**Data**:
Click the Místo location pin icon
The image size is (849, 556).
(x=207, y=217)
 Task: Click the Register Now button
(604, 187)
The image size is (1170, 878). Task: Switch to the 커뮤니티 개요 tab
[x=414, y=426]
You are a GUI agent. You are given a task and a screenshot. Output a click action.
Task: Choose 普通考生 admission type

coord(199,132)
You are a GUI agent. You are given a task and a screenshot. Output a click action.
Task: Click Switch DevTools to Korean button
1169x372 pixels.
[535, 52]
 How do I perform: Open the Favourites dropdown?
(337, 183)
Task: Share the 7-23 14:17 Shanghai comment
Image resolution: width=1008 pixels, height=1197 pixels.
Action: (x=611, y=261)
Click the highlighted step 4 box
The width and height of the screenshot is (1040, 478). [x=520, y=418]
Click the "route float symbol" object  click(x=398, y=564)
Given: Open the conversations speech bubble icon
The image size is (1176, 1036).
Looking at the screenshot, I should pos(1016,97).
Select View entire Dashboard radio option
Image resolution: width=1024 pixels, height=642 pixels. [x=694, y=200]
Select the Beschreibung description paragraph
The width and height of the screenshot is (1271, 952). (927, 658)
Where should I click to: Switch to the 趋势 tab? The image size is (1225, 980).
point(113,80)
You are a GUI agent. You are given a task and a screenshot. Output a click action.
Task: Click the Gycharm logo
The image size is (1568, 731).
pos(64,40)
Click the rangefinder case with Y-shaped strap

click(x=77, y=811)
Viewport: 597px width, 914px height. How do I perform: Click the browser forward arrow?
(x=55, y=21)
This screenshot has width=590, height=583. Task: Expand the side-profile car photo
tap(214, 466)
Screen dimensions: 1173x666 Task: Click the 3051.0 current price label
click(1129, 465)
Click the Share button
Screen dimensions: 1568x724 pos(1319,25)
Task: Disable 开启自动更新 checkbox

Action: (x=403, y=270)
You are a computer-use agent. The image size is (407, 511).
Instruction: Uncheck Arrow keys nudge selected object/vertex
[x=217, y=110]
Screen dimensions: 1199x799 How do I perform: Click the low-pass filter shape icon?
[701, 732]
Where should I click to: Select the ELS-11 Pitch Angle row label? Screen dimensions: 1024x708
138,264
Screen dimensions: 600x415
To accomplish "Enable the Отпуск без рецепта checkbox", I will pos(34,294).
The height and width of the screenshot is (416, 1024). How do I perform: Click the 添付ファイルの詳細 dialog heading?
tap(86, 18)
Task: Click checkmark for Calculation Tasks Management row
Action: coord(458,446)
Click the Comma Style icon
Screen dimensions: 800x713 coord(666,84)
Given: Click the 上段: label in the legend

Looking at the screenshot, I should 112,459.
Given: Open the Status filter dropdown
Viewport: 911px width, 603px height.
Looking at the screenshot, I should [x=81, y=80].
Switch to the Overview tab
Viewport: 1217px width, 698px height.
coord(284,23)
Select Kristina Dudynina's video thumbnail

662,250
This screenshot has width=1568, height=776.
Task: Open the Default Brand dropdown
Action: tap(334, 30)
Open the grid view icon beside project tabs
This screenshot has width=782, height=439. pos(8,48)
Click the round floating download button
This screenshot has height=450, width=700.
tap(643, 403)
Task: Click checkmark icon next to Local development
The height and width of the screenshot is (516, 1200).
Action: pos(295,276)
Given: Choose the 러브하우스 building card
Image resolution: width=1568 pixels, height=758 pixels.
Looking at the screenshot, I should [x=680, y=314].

**Exercise brief**: Hand back the listing exactly. Include every line.

**Reply to the exercise**:
Click the Místo location pin icon
The image size is (849, 556).
(x=207, y=217)
 Task: Click the Register Now button
(604, 187)
The image size is (1170, 878). Task: Switch to the 커뮤니티 개요 tab
[x=414, y=426]
You are a GUI agent. You are given a task and a screenshot. Output a click action.
Task: Choose 普通考生 admission type

coord(199,132)
You are a GUI agent. You are given a task and a screenshot. Output a click action.
Task: Click Switch DevTools to Korean button
1169x372 pixels.
[535, 52]
 How do I perform: Open the Favourites dropdown?
(337, 183)
Task: Share the 7-23 14:17 Shanghai comment
Image resolution: width=1008 pixels, height=1197 pixels.
Action: (x=611, y=261)
Click the highlighted step 4 box
The width and height of the screenshot is (1040, 478). [x=520, y=418]
Click the "route float symbol" object  click(x=398, y=564)
Given: Open the conversations speech bubble icon
The image size is (1176, 1036).
Looking at the screenshot, I should pos(1016,97).
Select View entire Dashboard radio option
Image resolution: width=1024 pixels, height=642 pixels. [x=694, y=200]
Select the Beschreibung description paragraph
The width and height of the screenshot is (1271, 952). (927, 658)
Where should I click to: Switch to the 趋势 tab? The image size is (1225, 980).
point(113,80)
You are a GUI agent. You are given a task and a screenshot. Output a click action.
Task: Click the Gycharm logo
The image size is (1568, 731).
pos(64,40)
Click the rangefinder case with Y-shaped strap

click(x=77, y=811)
Viewport: 597px width, 914px height. How do I perform: Click the browser forward arrow?
(x=55, y=21)
This screenshot has width=590, height=583. Task: Expand the side-profile car photo
tap(214, 466)
Screen dimensions: 1173x666 Task: Click the 3051.0 current price label
click(1129, 465)
Click the Share button
Screen dimensions: 1568x724 pos(1319,25)
Task: Disable 开启自动更新 checkbox

Action: (x=403, y=270)
You are a computer-use agent. The image size is (407, 511).
Instruction: Uncheck Arrow keys nudge selected object/vertex
[x=217, y=110]
Screen dimensions: 1199x799 How do I perform: Click the low-pass filter shape icon?
[701, 732]
Where should I click to: Select the ELS-11 Pitch Angle row label? Screen dimensions: 1024x708
138,264
Screen dimensions: 600x415
To accomplish "Enable the Отпуск без рецепта checkbox", I will pos(34,294).
The height and width of the screenshot is (416, 1024). How do I perform: Click the 添付ファイルの詳細 dialog heading?
tap(86, 18)
Task: Click checkmark for Calculation Tasks Management row
Action: coord(458,446)
Click the Comma Style icon
Screen dimensions: 800x713 coord(666,84)
Given: Click the 上段: label in the legend

Looking at the screenshot, I should 112,459.
Given: Open the Status filter dropdown
Viewport: 911px width, 603px height.
Looking at the screenshot, I should [x=81, y=80].
Switch to the Overview tab
Viewport: 1217px width, 698px height.
coord(284,23)
Select Kristina Dudynina's video thumbnail

662,250
This screenshot has width=1568, height=776.
Task: Open the Default Brand dropdown
Action: tap(334, 30)
Open the grid view icon beside project tabs
This screenshot has width=782, height=439. pos(8,48)
Click the round floating download button
This screenshot has height=450, width=700.
tap(643, 403)
Task: Click checkmark icon next to Local development
The height and width of the screenshot is (516, 1200).
Action: pos(295,276)
Given: Choose the 러브하우스 building card
Image resolution: width=1568 pixels, height=758 pixels.
Looking at the screenshot, I should [x=680, y=314].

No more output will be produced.